Wie es im Herbst weitergeht, mit wie vielen Zuschauerinnen und Zuschauern geplant werden kann und ob es auf der Bühne wieder Kontakt geben darf, bleibt ungewiss. Sicher ist: Es ist nichts sicher.
Eigentlich ist dieser Zustand den Kunst- und Kulturschaffenden bestens vertraut. Ist es doch ihre Aufgabe, ihr Antrieb, nichts als sicher, als selbstverständlich anzusehen, stets zu hinterfragen, auch zu verunsichern… Wenn nun aber ein ganzes System wankt, Dinge, die selbstverständlich waren, von heute auf morgen unmöglich werden, dann ist das gänzlich neu. Es hat Kunst und Kultur im Kern getroffen: Nähe, Berührung, gemeinsames Atmen und Sein – all das gilt es zu vermeiden. Alle halten Abstand, zurückgeworfen auf sich selbst und die Frage: Wer wir sind wir denn? Was brauchen wir? Was träumen und fühlen wir? Das Programm der Tafelhalle in der Saison 2020/21 nimmt genau diese essentiellen Fragen, die sich allesamt mit dem Kern des Menschseins in einer unsicheren Welt beschäftigen, in den Fokus. Verhältnisse, Bedürfnisse, Gefühle, die uns Menschen prägen, werden Anlass verschiedener Koproduktionen mit der freien Szene aus den Sparten Tanz, Theater und Musik.

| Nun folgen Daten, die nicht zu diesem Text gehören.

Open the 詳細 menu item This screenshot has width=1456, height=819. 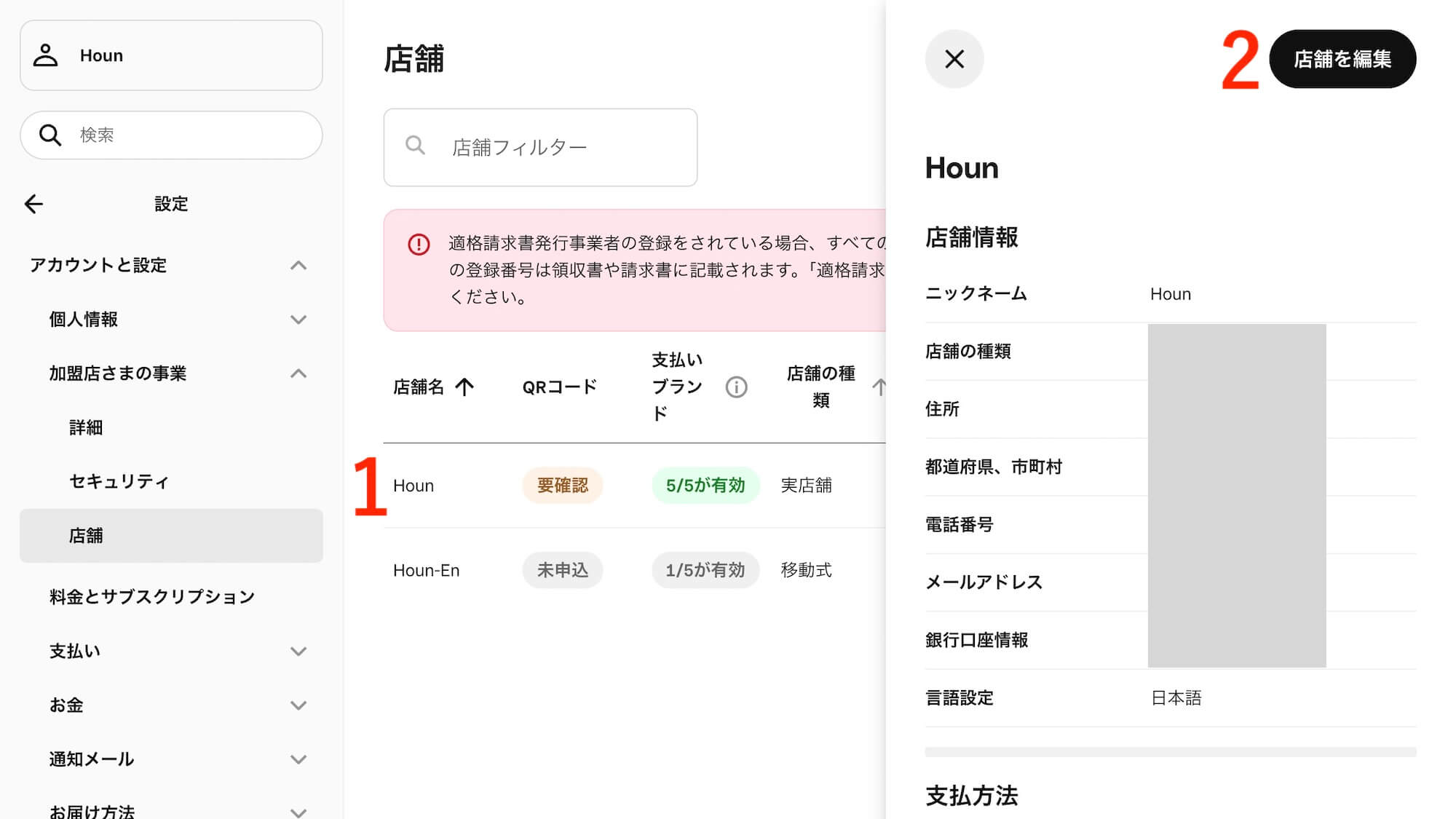click(x=86, y=427)
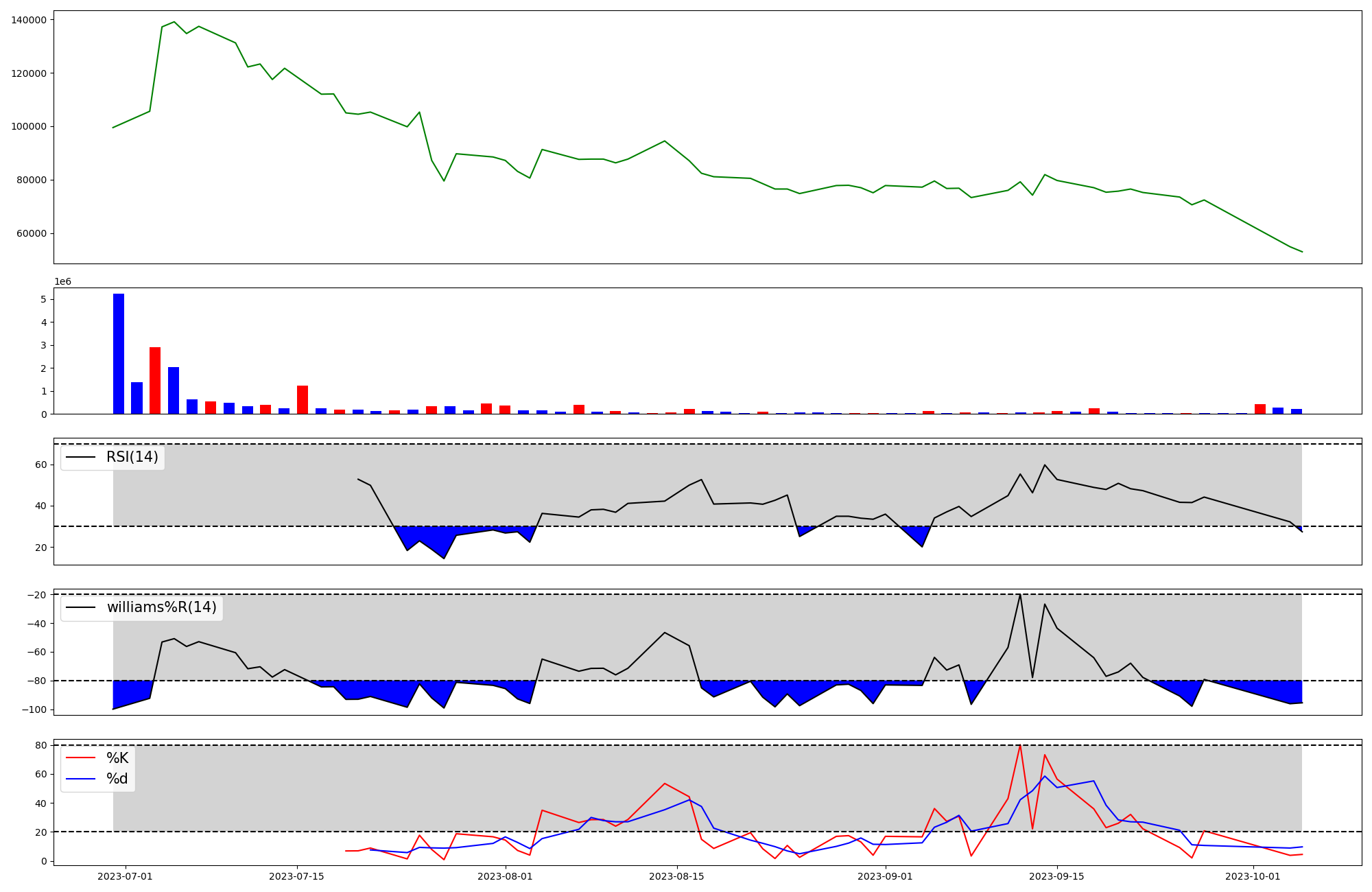Click the 140000 price axis tick label

[29, 20]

Daneben gibt es ein vielseitiges Konzert- und Kabarettprogramm unter anderem in Kooperation mit altbewährten Partnern wie dem Nürnberger Burgtheater, dem Jazzstudio und dem Sunday Night Orchestra zu erleben. Hoffentlich. Der Ausgang bleibt ungewiss – denn es wurde kein extra coronakompatibler Spielplan entworfen. Zu drängend waren Themen und Fragen, zu wertvoll all das Geplante, als im vorauseilenden Gehorsam stillzuhalten, alles einzumotten und auf bessere Zeiten zu warten. Was sinnvoll stattfinden kann – findet statt. Vieles bleibt noch offen…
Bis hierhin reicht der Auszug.